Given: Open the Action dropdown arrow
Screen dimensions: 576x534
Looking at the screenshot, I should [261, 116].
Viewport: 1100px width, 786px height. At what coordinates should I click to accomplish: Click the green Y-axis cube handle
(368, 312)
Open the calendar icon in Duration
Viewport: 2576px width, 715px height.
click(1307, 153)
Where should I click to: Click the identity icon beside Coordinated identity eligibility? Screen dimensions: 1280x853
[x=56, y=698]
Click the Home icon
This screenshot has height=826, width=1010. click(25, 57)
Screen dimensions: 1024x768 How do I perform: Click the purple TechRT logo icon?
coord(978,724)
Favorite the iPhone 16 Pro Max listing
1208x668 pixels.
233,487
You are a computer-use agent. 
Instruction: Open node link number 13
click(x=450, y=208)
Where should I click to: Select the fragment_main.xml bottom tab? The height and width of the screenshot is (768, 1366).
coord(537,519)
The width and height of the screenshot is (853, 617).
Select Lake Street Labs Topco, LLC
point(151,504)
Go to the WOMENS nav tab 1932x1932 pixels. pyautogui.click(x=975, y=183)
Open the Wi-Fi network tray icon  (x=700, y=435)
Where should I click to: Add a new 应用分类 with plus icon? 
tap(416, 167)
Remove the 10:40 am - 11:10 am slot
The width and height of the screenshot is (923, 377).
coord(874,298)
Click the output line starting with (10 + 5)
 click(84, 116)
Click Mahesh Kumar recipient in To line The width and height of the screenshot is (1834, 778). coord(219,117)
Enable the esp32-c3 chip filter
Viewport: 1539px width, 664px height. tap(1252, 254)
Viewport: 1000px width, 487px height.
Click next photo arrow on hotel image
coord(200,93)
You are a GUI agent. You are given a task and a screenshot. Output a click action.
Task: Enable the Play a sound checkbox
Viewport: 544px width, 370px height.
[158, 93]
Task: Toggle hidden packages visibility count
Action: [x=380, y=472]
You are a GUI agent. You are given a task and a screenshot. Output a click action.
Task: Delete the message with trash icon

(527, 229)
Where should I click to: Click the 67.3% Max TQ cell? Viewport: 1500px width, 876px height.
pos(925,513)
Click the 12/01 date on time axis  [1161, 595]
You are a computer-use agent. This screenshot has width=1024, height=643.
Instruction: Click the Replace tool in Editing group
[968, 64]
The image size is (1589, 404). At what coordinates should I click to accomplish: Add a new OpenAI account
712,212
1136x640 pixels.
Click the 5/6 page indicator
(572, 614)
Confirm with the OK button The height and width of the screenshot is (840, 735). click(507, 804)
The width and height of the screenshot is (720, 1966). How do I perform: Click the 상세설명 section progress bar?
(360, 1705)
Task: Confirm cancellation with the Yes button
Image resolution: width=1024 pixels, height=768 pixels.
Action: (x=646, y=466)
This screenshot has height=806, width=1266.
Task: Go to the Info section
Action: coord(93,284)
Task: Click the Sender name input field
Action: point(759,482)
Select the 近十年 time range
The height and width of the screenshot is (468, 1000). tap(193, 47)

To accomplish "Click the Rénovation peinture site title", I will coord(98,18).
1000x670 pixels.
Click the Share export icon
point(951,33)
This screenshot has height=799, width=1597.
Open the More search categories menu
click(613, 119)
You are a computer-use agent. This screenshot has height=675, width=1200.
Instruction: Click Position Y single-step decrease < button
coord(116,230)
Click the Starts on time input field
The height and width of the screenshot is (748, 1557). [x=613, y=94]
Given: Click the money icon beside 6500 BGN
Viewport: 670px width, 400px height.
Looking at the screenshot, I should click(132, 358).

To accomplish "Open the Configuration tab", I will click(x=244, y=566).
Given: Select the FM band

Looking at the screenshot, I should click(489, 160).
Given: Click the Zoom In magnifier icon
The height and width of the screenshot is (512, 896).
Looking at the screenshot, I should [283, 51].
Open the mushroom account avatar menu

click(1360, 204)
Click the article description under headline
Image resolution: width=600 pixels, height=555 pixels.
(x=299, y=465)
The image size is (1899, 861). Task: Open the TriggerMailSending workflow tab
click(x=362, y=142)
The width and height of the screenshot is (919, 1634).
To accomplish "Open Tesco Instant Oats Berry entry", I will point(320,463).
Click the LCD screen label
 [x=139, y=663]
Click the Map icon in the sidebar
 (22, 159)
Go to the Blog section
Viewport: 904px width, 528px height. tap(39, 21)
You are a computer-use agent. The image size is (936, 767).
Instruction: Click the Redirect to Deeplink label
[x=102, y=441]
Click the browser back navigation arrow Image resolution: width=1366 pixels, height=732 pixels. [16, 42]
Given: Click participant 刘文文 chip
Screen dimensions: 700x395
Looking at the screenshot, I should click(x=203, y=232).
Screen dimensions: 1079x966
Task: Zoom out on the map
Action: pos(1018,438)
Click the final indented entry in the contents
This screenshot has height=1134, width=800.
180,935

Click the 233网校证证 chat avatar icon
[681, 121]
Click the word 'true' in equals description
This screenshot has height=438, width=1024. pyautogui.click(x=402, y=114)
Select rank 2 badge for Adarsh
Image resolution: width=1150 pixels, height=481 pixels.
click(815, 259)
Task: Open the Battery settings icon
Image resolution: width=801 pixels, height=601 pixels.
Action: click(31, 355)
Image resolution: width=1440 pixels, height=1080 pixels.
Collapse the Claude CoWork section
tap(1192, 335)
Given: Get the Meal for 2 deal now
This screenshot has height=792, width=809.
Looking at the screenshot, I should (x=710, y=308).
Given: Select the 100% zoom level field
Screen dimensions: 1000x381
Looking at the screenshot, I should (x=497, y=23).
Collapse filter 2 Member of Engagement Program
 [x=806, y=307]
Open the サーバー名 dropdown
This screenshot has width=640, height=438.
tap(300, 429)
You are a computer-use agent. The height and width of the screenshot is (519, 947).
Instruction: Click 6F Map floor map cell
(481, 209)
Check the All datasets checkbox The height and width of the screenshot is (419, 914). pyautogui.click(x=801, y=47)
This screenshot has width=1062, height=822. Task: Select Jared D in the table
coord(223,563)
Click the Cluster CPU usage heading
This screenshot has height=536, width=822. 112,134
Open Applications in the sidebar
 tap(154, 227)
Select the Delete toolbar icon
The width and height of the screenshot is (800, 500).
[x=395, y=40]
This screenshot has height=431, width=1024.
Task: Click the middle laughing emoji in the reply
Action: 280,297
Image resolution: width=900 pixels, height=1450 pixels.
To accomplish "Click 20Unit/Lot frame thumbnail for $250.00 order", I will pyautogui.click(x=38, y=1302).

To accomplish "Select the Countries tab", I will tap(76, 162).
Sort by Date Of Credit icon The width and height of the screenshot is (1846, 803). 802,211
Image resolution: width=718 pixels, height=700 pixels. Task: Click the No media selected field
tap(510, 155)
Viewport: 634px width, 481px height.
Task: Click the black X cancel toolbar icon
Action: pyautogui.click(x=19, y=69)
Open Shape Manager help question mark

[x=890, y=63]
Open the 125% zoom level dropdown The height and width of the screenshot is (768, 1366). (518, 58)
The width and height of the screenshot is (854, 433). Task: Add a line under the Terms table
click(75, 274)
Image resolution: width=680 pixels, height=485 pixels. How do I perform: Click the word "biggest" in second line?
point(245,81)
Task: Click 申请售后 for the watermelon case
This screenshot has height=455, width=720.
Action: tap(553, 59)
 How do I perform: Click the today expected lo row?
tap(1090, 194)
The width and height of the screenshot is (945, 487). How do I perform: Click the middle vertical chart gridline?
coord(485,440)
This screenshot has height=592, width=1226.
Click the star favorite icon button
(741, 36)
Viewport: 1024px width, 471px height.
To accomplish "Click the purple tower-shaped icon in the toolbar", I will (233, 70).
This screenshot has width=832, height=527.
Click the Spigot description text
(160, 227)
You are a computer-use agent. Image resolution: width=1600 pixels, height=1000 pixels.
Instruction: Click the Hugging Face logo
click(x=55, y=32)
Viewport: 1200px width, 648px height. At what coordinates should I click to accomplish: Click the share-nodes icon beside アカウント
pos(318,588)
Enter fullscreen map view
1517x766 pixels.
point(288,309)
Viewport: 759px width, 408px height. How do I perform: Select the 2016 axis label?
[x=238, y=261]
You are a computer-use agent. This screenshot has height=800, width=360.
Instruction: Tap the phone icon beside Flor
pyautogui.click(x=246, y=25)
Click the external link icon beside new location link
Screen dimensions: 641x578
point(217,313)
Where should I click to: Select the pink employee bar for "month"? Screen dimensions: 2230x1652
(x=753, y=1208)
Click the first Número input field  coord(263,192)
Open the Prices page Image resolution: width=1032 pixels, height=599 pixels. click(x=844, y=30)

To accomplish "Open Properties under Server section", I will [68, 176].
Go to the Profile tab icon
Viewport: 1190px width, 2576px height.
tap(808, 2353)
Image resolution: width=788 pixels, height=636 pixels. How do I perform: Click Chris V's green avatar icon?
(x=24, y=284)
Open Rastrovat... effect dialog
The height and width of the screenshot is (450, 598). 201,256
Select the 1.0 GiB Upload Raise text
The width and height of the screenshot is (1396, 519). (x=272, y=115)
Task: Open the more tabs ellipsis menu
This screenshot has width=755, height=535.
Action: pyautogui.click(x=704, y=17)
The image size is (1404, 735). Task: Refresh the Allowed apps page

*Task item*
Where does "computer" occur in the data? Copy each line that has it.

*Output for this task*
You are a computer-use agent. 
You are a computer-use agent. This screenshot has width=1024, height=643.
You are a computer-use agent. This screenshot has height=675, width=1200.
You are a computer-use agent. The image size is (936, 767).
You are a computer-use agent. The height and width of the screenshot is (519, 947).
You are a computer-use agent. Image resolution: width=1600 pixels, height=1000 pixels.
You are a computer-use agent. This screenshot has height=800, width=360.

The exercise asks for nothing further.